Chemical Bank maintained its ranking as second in Grand Traverse County for deposits behind perennial market leader Fifth Third Bank. Deposits rose to $444 million as of June 30 from $440 million a year ago. But its market share slipped to 18.67 percent from 20 percent last year as deposit growth lagged behind some competitors.
Midland-based Chemical Financial Corp., the bank’s parent company, undertook a restructuring in which it closed 13 branches statewide and laid off 230 employees, about seven percent of its workforce. Chemical is the state’s largest Michigan-based bank.
Bank officials said the restructuring was a result of customers doing more of their banking online and Chemical’s 2016 acquisition of Talmer Bancorp. Since then, Talmer’s top two executives took over the leadership of Chemical.

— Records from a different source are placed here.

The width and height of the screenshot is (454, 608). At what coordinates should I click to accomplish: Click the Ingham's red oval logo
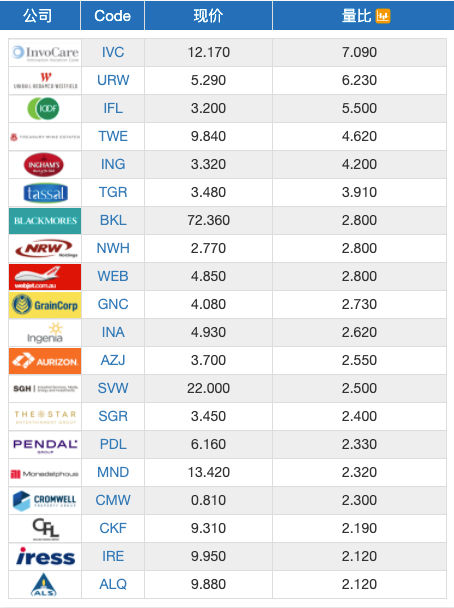coord(44,165)
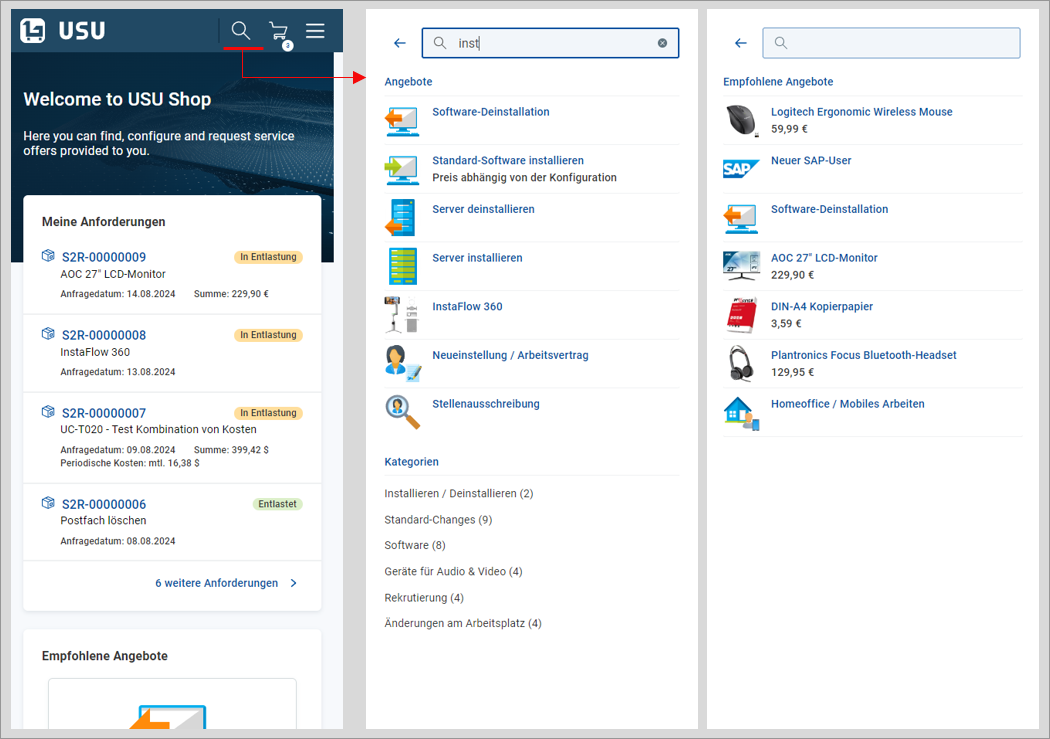This screenshot has width=1050, height=739.
Task: Open the search magnifier in USU header
Action: 240,30

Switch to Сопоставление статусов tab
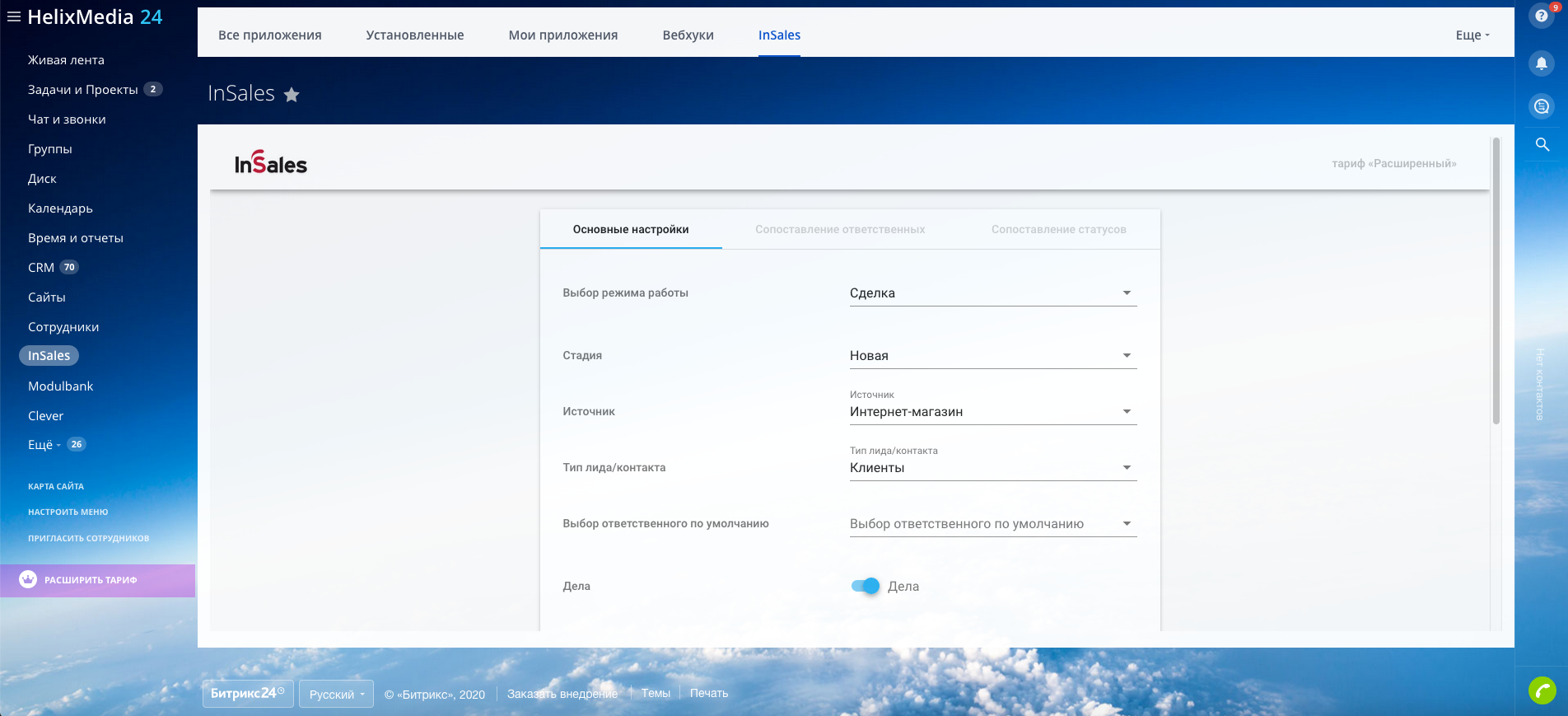click(1058, 230)
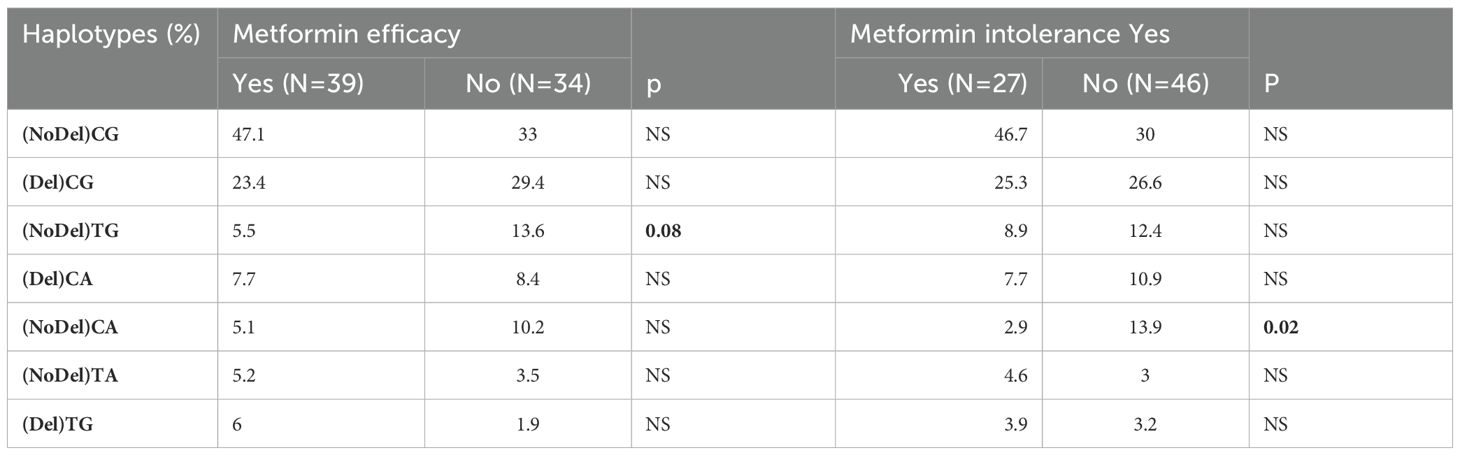Select the (NoDel)CG row label

(x=70, y=134)
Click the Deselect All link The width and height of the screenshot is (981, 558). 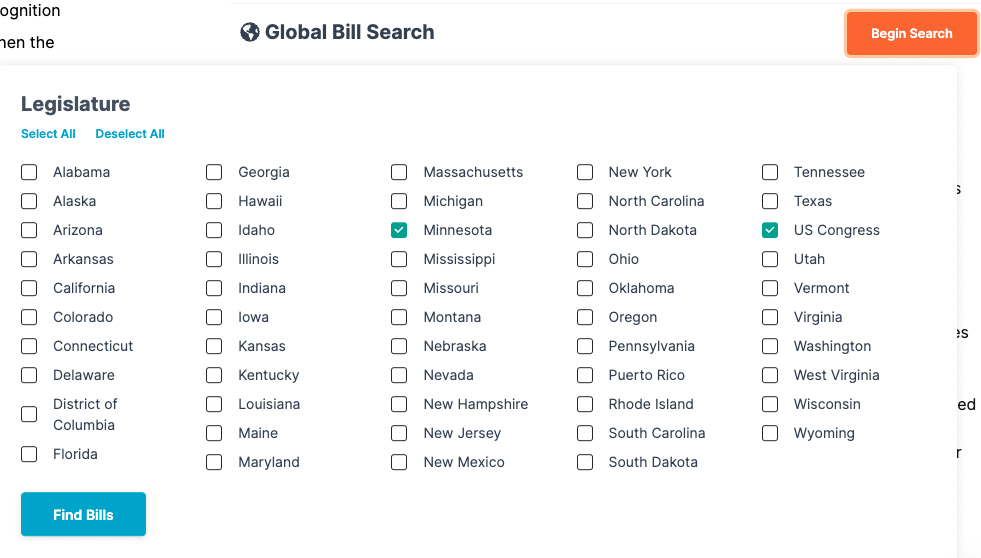tap(130, 134)
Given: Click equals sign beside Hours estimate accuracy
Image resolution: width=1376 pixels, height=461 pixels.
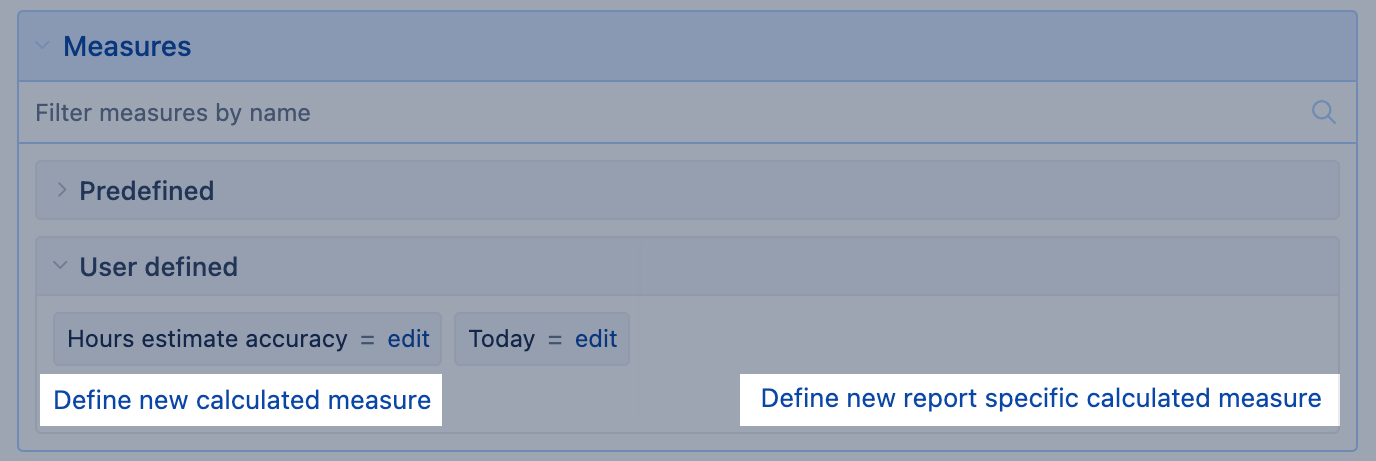Looking at the screenshot, I should pyautogui.click(x=367, y=339).
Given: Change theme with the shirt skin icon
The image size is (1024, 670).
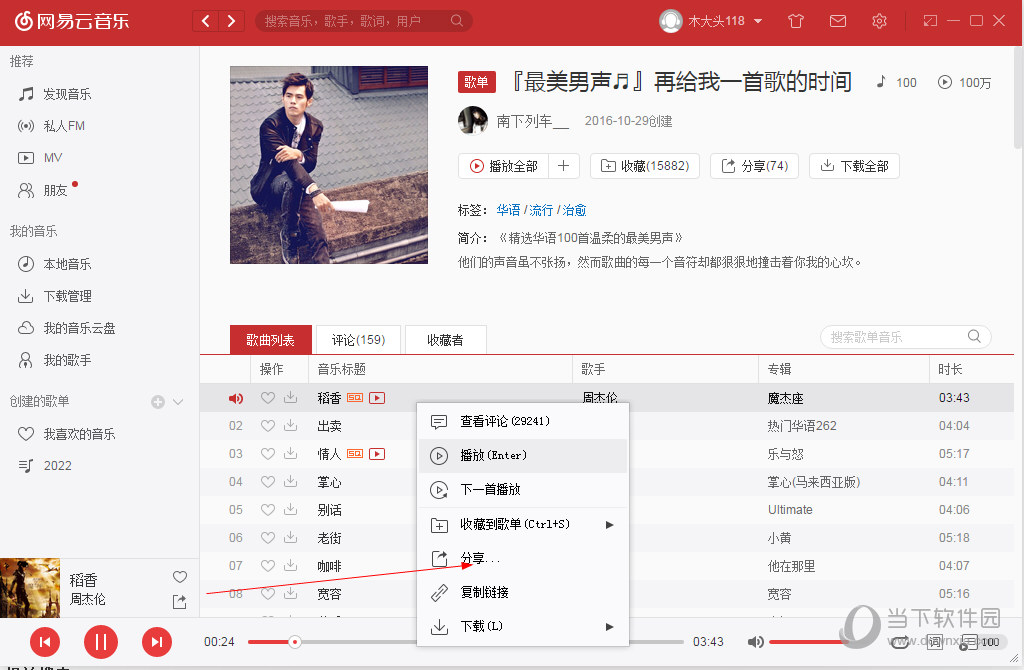Looking at the screenshot, I should [x=795, y=20].
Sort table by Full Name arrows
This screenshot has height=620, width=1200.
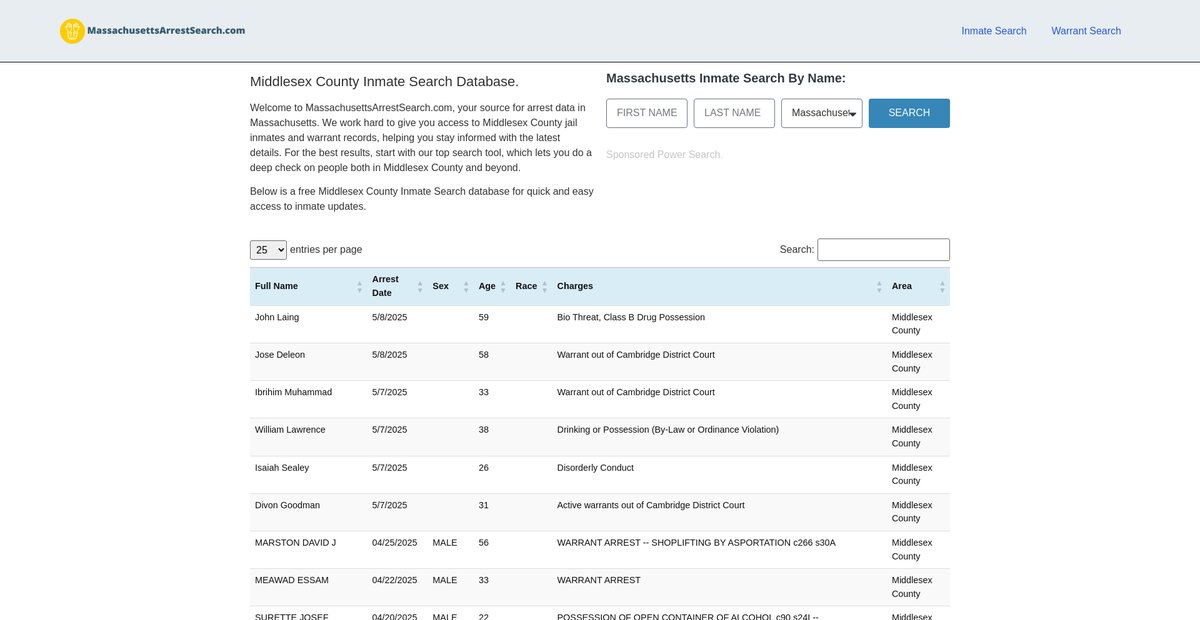359,287
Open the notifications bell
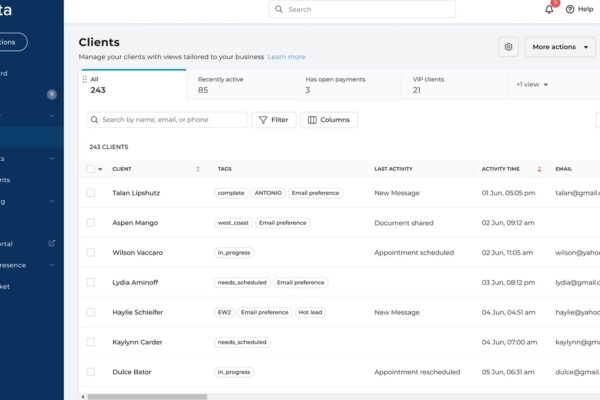Image resolution: width=600 pixels, height=400 pixels. click(x=549, y=9)
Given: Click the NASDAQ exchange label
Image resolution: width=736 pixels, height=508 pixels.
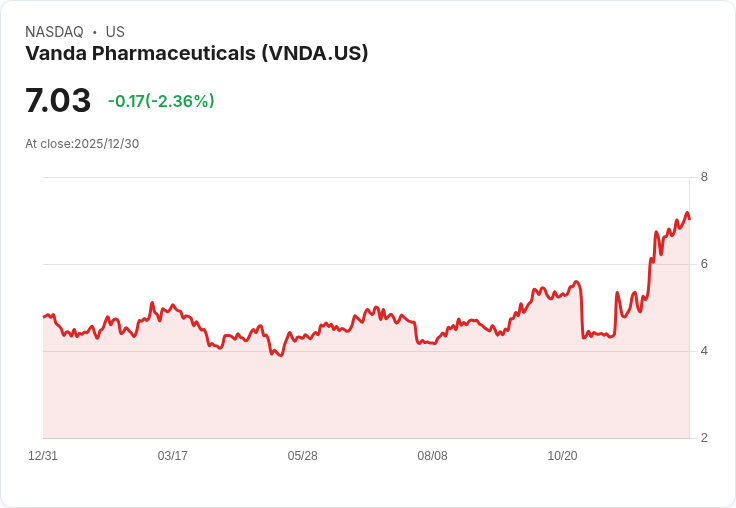Looking at the screenshot, I should (54, 32).
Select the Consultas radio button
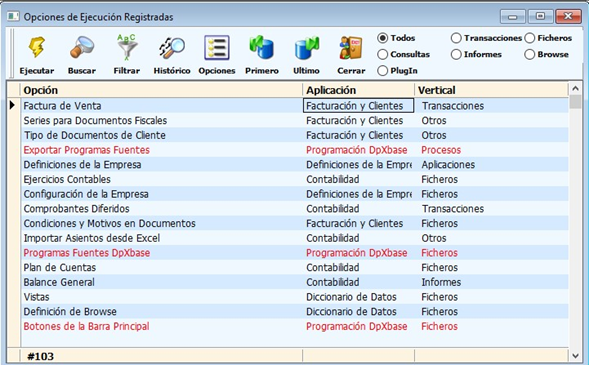The width and height of the screenshot is (589, 365). (382, 54)
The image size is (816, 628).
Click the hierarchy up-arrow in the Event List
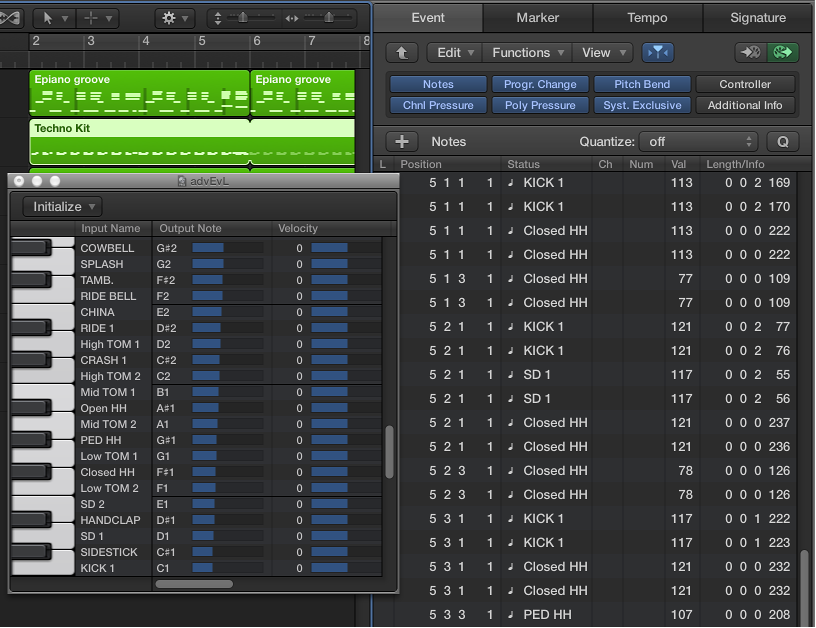(x=402, y=52)
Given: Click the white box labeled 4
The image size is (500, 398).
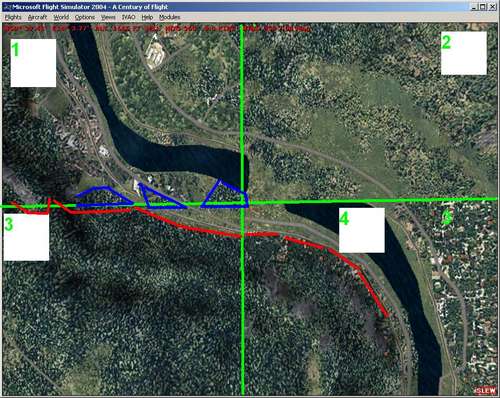Looking at the screenshot, I should [x=362, y=230].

Zimmerman said the restructuring had little impact on Chemical’s local operation. In September, it consolidated its Front Street branch into its State Street branch, just 60 yards away.
Zimmerman said he expects market share to remain stable or increase next year, adding that the slight market share loss this year “is not an indicator of lost business in the marketplace.”
Several banks changed places in the ranking of deposits this year. JPMorgan Chase & Co. boosted its market share from 14.93 percent last year to 17.02 percent and jumped to third place in share from fourth place last year.
Huntington National Bank, which ranked third in deposit market share last year, slipped to fourth place this year with a market share of 15.79 percent.
Huntington grew deposits by $29.4 million this year, much of that increase due to its acquisition of FirstMerit Bank, which had an office in Traverse City.
Julie Hunko, area manager at Chase, attributed the bank’s performance to a strong focus on customer relationships. Brisk business also prompted the bank to open a fifth branch office this year in Traverse City.
“We go to where our customers are,” said Hunko, who recently joined Chase from Honor Bank. “We determined the area needed an additional branch.”
Huntington officials could not be reached for comment.
First National Bank and PNC Bank also swapped rankings this year. First National rose from seventh to sixth place in deposit market share, while PNC Bank fell from sixth to seventh. Each bank had less than four percent of the market.
There are 10 banks with full service offices in Grand Traverse County, down from 11 last year, according to the FDIC. That’s a result of Huntington’s acquisition of FirstMerit.
Ludington-based West Shore Bank moved into the Traverse City market by opening a mortgage lending and wealth management office here in October, but does not offer full banking services.
“Strategically, expanding into the Grand Traverse area presents a strong opportunity for West Shore Bank,” said President and CEO Raymond A. Biggs in a news release.
Deneweth said it’s difficult for banks to boost deposit market share much in a single year because of strong customer loyalty.
“Banking is very competitive; however, the trend is that customers are remaining loyal and shopping less [for banking services],” she said. “If a bank worked with them in the tough times, they’re very comfortable in staying with it.”